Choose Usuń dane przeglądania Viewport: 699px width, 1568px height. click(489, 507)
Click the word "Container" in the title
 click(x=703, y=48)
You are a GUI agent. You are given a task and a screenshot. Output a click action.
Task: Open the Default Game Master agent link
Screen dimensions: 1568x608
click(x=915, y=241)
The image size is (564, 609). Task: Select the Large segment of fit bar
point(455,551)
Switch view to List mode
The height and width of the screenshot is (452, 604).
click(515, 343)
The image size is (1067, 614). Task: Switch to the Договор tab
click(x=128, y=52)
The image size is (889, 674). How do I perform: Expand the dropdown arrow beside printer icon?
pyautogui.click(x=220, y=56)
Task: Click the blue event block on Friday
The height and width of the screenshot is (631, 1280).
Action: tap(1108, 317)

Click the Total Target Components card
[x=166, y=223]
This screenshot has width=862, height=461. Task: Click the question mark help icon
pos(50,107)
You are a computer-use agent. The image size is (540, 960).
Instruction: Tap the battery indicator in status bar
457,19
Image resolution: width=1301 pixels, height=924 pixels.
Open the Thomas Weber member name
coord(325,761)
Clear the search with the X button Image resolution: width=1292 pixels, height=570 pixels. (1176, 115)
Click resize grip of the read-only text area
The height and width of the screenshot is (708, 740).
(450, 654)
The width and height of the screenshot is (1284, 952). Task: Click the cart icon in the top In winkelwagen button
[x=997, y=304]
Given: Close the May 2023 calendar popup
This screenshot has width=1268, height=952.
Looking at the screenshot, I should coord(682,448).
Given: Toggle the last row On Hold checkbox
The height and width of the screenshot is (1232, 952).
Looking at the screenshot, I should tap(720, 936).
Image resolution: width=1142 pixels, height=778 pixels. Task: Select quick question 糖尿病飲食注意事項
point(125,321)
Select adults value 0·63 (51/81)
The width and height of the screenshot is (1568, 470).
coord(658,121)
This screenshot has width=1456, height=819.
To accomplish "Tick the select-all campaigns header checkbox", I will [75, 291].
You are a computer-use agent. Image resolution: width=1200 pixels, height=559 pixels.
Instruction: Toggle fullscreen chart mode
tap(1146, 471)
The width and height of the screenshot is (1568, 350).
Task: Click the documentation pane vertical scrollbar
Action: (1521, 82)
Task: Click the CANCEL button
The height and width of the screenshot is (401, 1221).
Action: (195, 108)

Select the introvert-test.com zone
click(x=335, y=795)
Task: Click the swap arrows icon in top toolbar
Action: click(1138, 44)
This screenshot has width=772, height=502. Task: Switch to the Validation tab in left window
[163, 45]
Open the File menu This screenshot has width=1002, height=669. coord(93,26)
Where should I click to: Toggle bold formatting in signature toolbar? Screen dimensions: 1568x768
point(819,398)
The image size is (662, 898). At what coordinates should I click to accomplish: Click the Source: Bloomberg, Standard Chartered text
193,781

Exercise -
Please reproduce the data above exactly, every line, without changing anything.

Exercise output -
Choose Usuń dane przeglądania Viewport: 699px width, 1568px height. click(489, 507)
Click the word "Container" in the title
 click(x=703, y=48)
You are a GUI agent. You are given a task and a screenshot. Output a click action.
Task: Open the Default Game Master agent link
Screen dimensions: 1568x608
click(x=915, y=241)
The image size is (564, 609). Task: Select the Large segment of fit bar
point(455,551)
Switch view to List mode
The height and width of the screenshot is (452, 604).
click(515, 343)
The image size is (1067, 614). Task: Switch to the Договор tab
click(x=128, y=52)
The image size is (889, 674). How do I perform: Expand the dropdown arrow beside printer icon?
pyautogui.click(x=220, y=56)
Task: Click the blue event block on Friday
The height and width of the screenshot is (631, 1280).
Action: tap(1108, 317)

Click the Total Target Components card
[x=166, y=223]
This screenshot has width=862, height=461. Task: Click the question mark help icon
pos(50,107)
You are a computer-use agent. The image size is (540, 960).
Instruction: Tap the battery indicator in status bar
457,19
Image resolution: width=1301 pixels, height=924 pixels.
Open the Thomas Weber member name
coord(325,761)
Clear the search with the X button Image resolution: width=1292 pixels, height=570 pixels. (1176, 115)
Click resize grip of the read-only text area
The height and width of the screenshot is (708, 740).
(450, 654)
The width and height of the screenshot is (1284, 952). Task: Click the cart icon in the top In winkelwagen button
[x=997, y=304]
Given: Close the May 2023 calendar popup
This screenshot has width=1268, height=952.
Looking at the screenshot, I should coord(682,448).
Given: Toggle the last row On Hold checkbox
The height and width of the screenshot is (1232, 952).
Looking at the screenshot, I should tap(720, 936).
Image resolution: width=1142 pixels, height=778 pixels. Task: Select quick question 糖尿病飲食注意事項
point(125,321)
Select adults value 0·63 (51/81)
The width and height of the screenshot is (1568, 470).
coord(658,121)
This screenshot has width=1456, height=819.
To accomplish "Tick the select-all campaigns header checkbox", I will [75, 291].
You are a computer-use agent. Image resolution: width=1200 pixels, height=559 pixels.
Instruction: Toggle fullscreen chart mode
tap(1146, 471)
The width and height of the screenshot is (1568, 350).
Task: Click the documentation pane vertical scrollbar
Action: (1521, 82)
Task: Click the CANCEL button
The height and width of the screenshot is (401, 1221).
Action: (195, 108)

Select the introvert-test.com zone
click(x=335, y=795)
Task: Click the swap arrows icon in top toolbar
Action: click(1138, 44)
This screenshot has width=772, height=502. Task: Switch to the Validation tab in left window
[163, 45]
Open the File menu This screenshot has width=1002, height=669. coord(93,26)
Where should I click to: Toggle bold formatting in signature toolbar? Screen dimensions: 1568x768
point(819,398)
The image size is (662, 898). At what coordinates should I click to accomplish: Click the Source: Bloomberg, Standard Chartered text
193,781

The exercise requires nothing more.